(DIRECTION) Render the data from the line containing "Follow the Profile link" through the line containing "point(104,691)" as a JSON list of strings, with one string per line and blank lines left out.
+ + + +
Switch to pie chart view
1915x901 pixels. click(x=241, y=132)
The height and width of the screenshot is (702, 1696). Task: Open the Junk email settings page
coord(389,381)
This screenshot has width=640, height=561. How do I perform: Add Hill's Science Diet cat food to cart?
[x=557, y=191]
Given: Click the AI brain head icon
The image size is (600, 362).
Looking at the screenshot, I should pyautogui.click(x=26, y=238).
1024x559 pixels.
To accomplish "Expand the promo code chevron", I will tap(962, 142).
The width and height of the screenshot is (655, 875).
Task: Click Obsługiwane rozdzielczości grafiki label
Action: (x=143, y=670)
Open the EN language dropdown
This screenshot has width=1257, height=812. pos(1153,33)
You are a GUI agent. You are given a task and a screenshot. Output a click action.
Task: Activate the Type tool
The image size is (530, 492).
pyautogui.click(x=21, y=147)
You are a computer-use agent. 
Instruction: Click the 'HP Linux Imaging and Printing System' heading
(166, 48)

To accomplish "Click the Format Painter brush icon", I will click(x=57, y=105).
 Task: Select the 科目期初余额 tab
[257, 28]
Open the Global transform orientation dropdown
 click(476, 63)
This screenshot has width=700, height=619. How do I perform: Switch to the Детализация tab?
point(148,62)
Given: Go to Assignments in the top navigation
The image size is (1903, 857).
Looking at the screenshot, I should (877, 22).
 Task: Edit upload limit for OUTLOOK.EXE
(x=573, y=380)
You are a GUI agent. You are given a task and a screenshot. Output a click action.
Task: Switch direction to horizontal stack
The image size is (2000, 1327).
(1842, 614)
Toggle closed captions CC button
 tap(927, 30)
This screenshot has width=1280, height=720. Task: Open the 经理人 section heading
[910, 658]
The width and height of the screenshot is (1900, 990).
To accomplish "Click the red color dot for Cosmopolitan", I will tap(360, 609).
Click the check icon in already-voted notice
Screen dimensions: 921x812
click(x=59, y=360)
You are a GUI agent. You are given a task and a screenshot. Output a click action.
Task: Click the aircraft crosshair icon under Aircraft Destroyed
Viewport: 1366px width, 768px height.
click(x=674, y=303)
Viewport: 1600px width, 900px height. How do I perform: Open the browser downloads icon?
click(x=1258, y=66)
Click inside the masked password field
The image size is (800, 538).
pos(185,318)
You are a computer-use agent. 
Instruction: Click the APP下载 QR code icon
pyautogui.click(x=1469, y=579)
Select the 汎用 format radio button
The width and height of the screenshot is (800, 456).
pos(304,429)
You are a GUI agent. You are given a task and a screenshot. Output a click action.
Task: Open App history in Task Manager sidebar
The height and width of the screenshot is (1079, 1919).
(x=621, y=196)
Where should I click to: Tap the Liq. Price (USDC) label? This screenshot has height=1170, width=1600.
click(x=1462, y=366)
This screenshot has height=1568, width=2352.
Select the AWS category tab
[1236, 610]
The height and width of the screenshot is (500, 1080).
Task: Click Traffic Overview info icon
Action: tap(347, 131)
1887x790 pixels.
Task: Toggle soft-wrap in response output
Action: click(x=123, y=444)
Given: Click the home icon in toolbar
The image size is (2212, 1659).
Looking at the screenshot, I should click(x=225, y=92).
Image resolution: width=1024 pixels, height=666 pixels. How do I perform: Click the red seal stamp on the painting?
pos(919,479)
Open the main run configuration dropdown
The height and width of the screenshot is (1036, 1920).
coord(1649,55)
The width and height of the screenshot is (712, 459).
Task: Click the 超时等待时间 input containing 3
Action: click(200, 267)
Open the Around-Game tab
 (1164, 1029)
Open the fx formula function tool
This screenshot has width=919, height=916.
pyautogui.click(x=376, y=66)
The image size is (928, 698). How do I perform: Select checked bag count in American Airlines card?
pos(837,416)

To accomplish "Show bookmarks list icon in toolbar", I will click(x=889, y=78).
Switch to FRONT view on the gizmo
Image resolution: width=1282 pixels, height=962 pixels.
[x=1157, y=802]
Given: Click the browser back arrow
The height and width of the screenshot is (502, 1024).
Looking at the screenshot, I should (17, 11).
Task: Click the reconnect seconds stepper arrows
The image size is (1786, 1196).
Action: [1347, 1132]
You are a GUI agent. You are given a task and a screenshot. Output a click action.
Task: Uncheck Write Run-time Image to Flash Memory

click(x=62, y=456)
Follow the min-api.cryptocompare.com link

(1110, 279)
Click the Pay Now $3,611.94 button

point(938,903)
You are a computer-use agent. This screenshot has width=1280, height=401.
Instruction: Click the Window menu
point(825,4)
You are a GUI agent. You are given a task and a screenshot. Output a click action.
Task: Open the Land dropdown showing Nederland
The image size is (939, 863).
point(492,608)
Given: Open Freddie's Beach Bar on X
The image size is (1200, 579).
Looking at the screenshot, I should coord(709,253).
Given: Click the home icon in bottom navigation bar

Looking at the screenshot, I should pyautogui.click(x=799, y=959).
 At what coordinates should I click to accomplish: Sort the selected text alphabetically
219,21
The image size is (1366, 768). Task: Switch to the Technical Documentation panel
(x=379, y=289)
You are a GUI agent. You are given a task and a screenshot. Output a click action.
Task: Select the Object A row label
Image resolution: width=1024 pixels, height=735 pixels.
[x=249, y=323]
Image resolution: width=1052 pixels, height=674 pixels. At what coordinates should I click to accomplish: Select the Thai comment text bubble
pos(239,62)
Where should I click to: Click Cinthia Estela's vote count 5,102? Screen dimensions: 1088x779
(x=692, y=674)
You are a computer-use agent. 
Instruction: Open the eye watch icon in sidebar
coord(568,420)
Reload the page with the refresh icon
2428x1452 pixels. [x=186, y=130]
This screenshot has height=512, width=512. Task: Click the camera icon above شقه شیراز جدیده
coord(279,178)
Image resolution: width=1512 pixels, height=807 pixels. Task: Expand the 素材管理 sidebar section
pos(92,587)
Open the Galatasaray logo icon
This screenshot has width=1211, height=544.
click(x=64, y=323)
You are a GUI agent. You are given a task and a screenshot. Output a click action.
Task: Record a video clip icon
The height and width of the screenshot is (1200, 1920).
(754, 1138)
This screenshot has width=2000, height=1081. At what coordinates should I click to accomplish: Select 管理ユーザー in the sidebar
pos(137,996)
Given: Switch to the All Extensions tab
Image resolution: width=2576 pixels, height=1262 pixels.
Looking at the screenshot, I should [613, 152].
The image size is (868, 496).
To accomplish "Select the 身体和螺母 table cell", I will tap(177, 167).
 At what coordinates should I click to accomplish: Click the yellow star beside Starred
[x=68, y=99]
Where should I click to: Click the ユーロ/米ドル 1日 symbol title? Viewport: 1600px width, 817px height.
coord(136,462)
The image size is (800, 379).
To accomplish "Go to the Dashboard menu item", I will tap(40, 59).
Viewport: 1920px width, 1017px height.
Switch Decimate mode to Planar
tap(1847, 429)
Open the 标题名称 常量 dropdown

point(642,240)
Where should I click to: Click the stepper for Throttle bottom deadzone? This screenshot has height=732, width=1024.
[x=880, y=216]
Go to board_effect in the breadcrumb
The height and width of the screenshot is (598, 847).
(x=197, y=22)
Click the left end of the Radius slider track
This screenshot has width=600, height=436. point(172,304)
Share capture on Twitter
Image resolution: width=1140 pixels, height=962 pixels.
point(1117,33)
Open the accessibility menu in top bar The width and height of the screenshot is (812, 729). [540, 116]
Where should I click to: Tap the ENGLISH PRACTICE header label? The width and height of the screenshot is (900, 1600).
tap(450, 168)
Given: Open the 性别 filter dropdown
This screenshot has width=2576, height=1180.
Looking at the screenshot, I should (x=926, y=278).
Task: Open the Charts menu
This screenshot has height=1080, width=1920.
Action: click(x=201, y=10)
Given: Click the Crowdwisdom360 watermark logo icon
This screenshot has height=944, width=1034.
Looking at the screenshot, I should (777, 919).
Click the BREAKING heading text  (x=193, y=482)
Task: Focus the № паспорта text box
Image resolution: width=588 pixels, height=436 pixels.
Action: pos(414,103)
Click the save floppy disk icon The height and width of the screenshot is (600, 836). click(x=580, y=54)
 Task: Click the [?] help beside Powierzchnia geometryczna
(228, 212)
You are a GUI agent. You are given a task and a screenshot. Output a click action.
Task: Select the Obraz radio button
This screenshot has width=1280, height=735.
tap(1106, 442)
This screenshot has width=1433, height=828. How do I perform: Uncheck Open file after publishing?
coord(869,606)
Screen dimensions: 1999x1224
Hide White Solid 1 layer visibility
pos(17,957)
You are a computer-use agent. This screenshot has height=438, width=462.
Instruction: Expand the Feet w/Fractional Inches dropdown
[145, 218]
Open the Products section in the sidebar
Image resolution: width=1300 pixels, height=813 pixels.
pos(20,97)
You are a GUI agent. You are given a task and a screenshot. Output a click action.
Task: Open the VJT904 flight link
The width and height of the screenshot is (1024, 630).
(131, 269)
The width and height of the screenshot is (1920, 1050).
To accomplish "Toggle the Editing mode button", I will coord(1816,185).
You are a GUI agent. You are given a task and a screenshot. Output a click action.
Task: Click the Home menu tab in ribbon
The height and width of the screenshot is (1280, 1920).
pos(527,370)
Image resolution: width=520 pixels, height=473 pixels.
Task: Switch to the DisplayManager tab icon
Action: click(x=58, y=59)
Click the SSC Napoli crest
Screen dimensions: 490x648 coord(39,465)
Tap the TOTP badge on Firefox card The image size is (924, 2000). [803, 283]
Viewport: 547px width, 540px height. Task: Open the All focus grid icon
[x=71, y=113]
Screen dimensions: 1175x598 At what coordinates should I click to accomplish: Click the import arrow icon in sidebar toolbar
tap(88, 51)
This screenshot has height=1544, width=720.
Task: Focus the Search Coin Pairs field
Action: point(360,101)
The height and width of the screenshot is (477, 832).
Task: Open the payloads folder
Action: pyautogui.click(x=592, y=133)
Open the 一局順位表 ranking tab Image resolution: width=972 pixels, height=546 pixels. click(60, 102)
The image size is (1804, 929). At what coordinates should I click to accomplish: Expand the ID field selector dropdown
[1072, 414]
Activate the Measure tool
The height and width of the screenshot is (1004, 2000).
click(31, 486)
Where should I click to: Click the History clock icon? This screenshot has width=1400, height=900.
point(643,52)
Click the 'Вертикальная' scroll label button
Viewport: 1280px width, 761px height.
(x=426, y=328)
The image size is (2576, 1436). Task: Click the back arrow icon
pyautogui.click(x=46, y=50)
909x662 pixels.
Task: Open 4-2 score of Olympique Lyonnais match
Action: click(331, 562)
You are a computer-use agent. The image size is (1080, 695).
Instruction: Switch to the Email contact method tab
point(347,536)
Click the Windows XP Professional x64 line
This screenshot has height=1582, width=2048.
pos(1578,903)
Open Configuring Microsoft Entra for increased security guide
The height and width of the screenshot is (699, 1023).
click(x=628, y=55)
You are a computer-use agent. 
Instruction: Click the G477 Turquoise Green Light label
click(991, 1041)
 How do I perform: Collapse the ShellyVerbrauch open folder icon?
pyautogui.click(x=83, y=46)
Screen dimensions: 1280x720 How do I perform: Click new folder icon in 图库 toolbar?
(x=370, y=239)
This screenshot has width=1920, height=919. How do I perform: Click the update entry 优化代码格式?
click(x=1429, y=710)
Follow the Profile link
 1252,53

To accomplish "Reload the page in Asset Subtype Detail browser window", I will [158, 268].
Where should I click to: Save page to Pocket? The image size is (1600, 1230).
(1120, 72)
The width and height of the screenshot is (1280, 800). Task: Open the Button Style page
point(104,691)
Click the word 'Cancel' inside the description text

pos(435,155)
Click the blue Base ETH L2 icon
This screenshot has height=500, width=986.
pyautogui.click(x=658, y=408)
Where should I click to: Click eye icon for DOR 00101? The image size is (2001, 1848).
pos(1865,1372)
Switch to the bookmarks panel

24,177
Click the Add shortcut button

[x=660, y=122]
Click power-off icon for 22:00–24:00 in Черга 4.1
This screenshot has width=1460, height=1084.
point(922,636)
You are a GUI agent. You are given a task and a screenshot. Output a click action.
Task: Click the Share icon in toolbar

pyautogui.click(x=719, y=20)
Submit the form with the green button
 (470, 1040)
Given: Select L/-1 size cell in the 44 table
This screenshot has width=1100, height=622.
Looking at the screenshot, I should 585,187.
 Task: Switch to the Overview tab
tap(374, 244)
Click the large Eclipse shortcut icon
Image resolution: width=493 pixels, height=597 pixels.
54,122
+ + + +
(COMPLETE OUTPUT)
[
  "Follow the Profile link",
  " 1252,53",
  "To accomplish \"Reload the page in Asset Subtype Detail browser window\", I will [158, 268].",
  "Where should I click to: Save page to Pocket? The image size is (1600, 1230).",
  "(1120, 72)",
  "The width and height of the screenshot is (1280, 800). Task: Open the Button Style page",
  "point(104,691)"
]